All of which leads to the problem of Coyle’s appointment as Wigan manager today. The first thing it made me think of was the letter ‘y’, over and over again, which was odd, because I rarely think in terms of single letters. But then I realised I wasn’t thinking of the letter ‘y’ at all, I was thinking ‘Why why why why why why why why why why why why why why why why why why why why why why why why why why why why why why why why why why why why why why why why why why why why why why why why why?’. Which also explained why the letter ‘o’ had also cropped up in my thinking: ‘Why oh why oh why oh why oh why oh why oh why oh why oh why oh why oh why oh why oh why oh why oh why oh why oh why oh why?’

If the world was a meritocracy – if football was a meritocracy – there is no way the man I have begun to describe here would have got a job at reasonably appealing club like Wigan, even though they’ve just been relegated. The possibility of Coyle, who at Bolton showed such little aptitude for managing a football team, getting an almost equivalent job mere months after that incident, could not happen in a world which rewarded only Good Things. In the case of Coyle, failure – Bolton weren’t just relegated, they then started to drift towards the bottom of the Championship – has been rewarded.

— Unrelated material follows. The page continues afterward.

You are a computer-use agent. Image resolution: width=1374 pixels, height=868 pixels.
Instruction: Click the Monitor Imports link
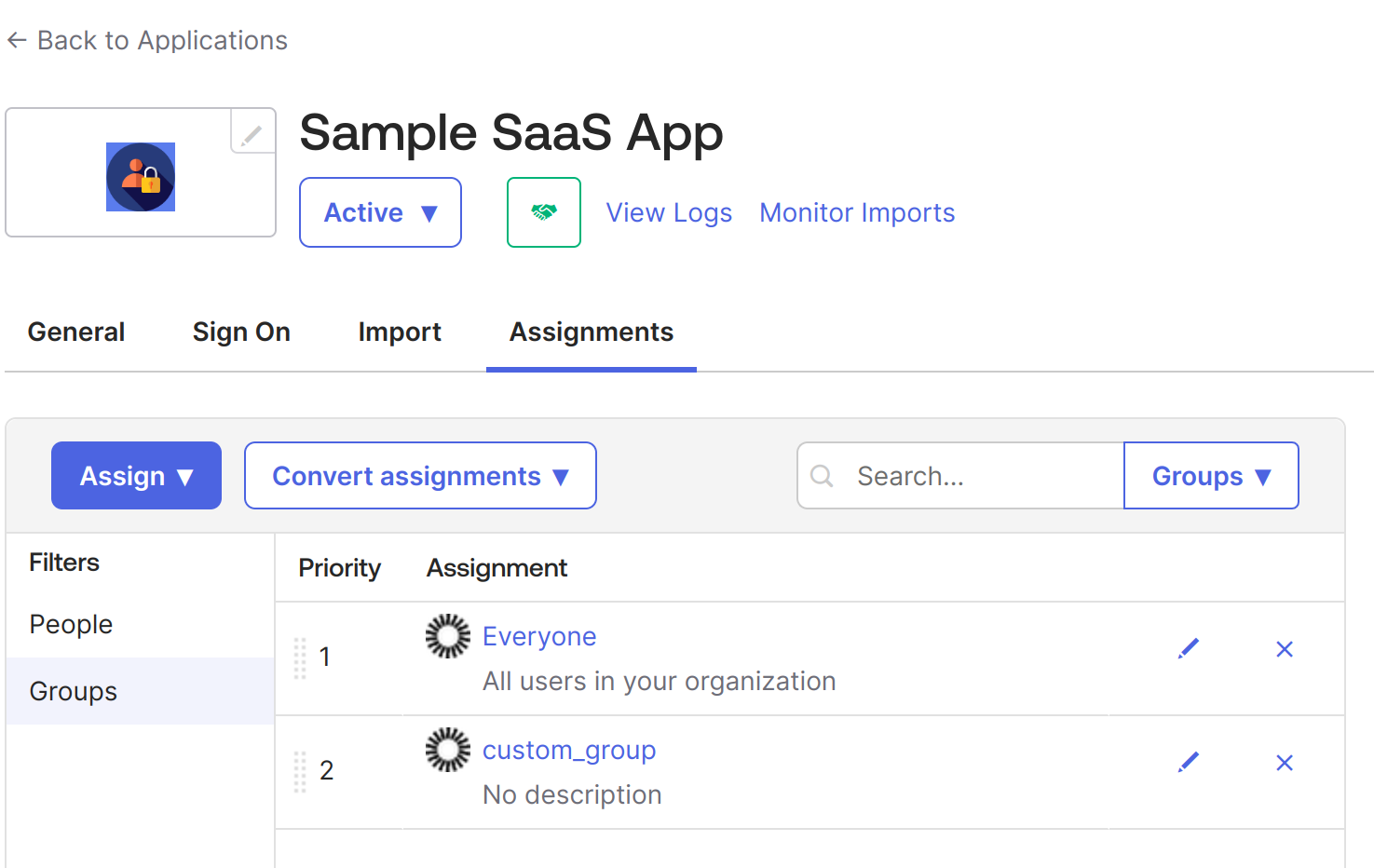857,213
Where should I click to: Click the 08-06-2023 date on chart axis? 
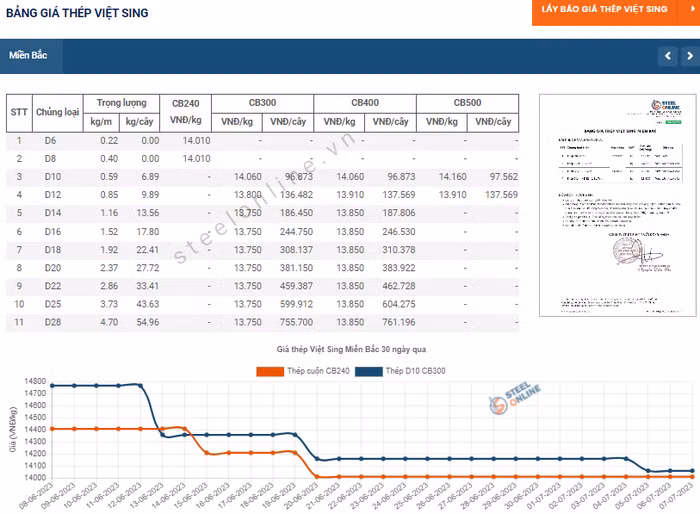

And the reason failure has been rewarded is (if you’re going to name one reason) because football, like most industries, goes with what it knows. Coyle might well have done a great interview to get the job (although, have you heard him speak?), but the man he is supposed to have been up against is Steve McLaren, another man who has now failed at more jobs than he has succeeded. In football, the same names get all the jobs. The principle behind this makes some sense: when you have seen what a potential manager can do already, you know more about them, so you’re in control of the risk when you appoint them. Fine. But if what you know about the established figure is that they aren’t very good, then the useful thing about this knowledge should, surely, be that it enables you to avoid that figure?

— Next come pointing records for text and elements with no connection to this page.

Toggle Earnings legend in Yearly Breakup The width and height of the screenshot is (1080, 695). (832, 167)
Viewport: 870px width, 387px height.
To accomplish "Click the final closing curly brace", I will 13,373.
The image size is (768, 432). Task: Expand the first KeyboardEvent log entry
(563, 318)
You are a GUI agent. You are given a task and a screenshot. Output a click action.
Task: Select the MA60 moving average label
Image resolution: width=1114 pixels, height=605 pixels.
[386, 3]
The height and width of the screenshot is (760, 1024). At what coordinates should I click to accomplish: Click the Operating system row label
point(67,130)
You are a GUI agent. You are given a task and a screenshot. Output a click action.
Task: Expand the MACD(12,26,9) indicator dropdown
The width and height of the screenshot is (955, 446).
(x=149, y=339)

It’s this second bit where football seems to struggle. Success is rewarded, but failure isn’t punished. If you like: The Market doesn’t work. You end up with Owen Coyle’s legs in charge of a football team. And Coyle isn’t a one off. Alex McLeish still gets work. People still think Rafael Benitez deserves top jobs. David O’Leary still gets linked with clubs. The system is broken.

Maybe the worst part of this way of thinking is that new talent doesn’t get let in. I’m not thinking of anyone in particular, but I also am. I wear shorts all the time and I’ve never been relegated; I know most of the players at the big clubs from playing with them on FIFA and I really would like the money: job please.

The fact is: Owen Coyle has the job and I don’t. Don’t tell me that’s a meritocracy. No-one’s ever going to see that I really am the next Bill Shankly, instead, just months of Owen Coyle’s stupid legs.